#### TO BE DONE:
Switch every "icon" to "button" in the lines from the one holding "Where should I" through the last of the lines, inclusive, and give only those lines back with nothing else changed and the pictures left out.

#### DATA FOR THIS EXERCISE:
....

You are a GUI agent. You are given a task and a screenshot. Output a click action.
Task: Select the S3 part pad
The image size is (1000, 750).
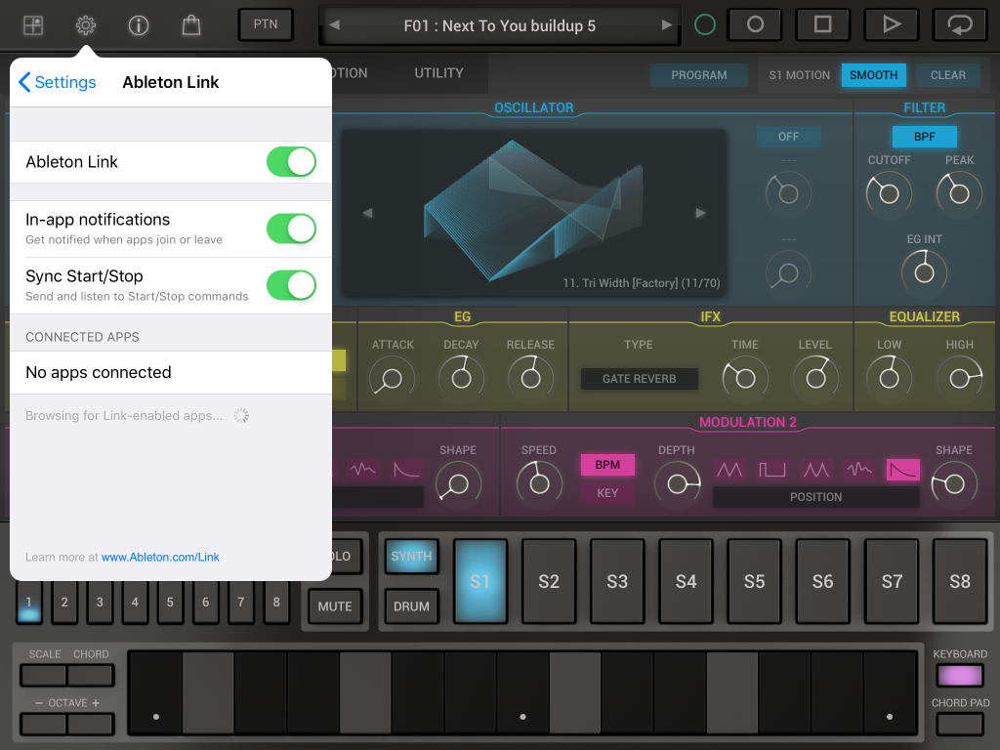point(617,581)
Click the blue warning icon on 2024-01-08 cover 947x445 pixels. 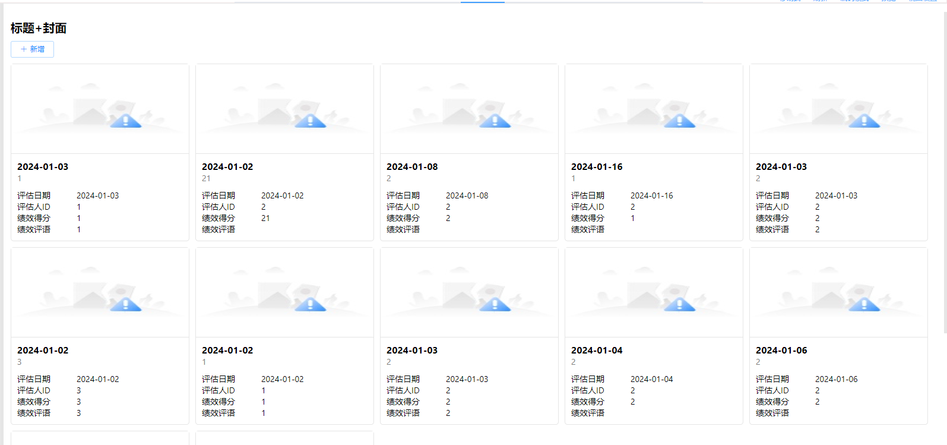pyautogui.click(x=495, y=121)
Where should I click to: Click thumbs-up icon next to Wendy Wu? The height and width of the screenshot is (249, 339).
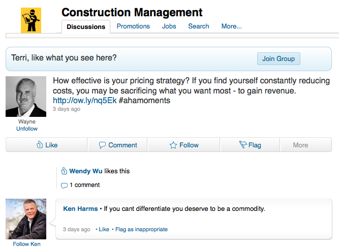coord(64,171)
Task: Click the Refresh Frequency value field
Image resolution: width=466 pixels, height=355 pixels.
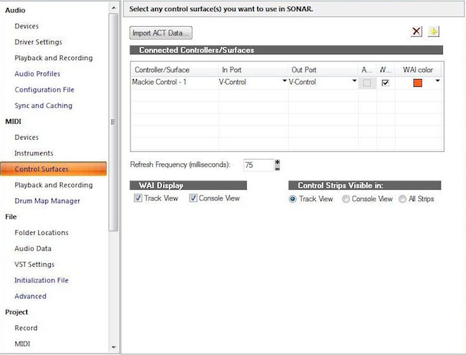Action: coord(257,164)
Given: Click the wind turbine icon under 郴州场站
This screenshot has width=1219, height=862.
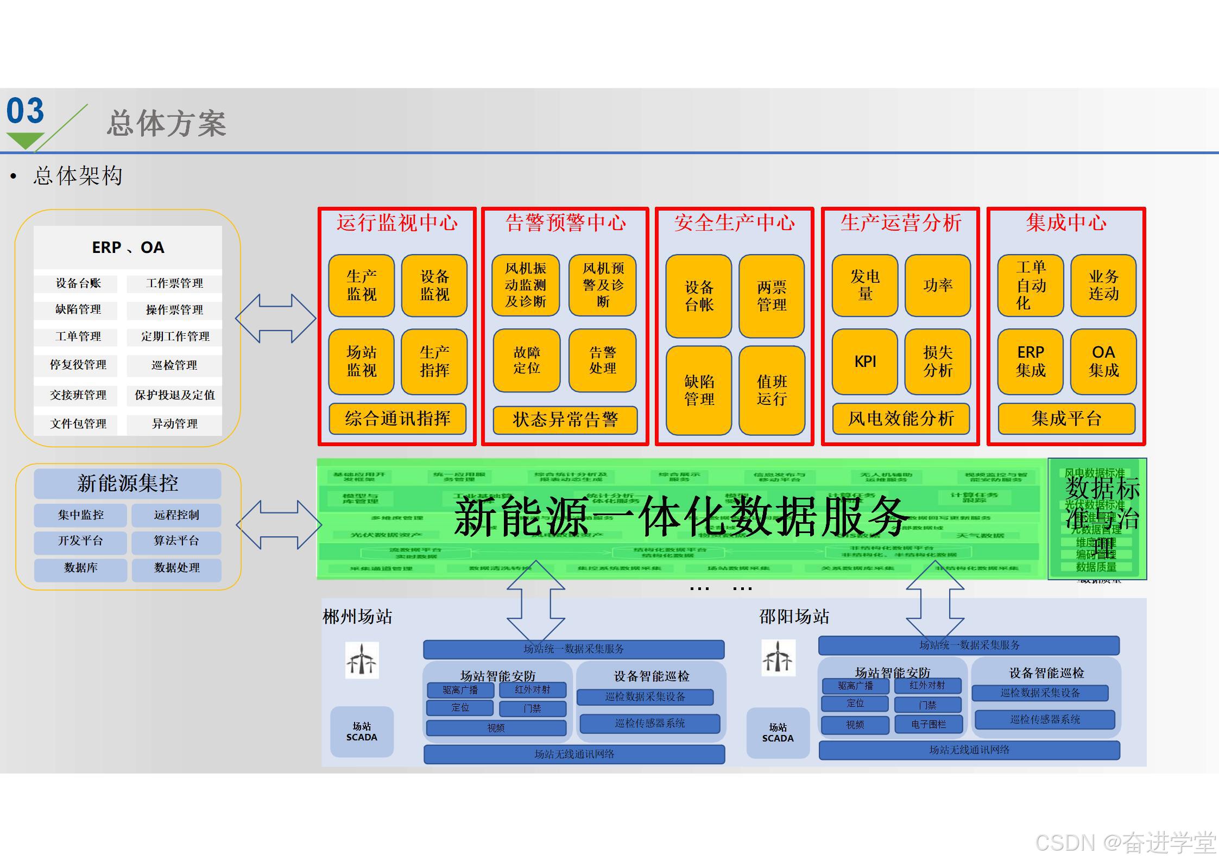Looking at the screenshot, I should click(x=362, y=660).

....

#### TASK OUTPUT:
Where should I click to: Click thumbs-up button next to Wendy Wu? The height and width of the screenshot is (249, 339).
coord(64,171)
Task: Click the Refresh Frequency value field
Image resolution: width=466 pixels, height=355 pixels.
Action: coord(257,164)
Given: Click the wind turbine button under 郴州场站
This screenshot has width=1219, height=862.
Looking at the screenshot, I should click(x=362, y=660).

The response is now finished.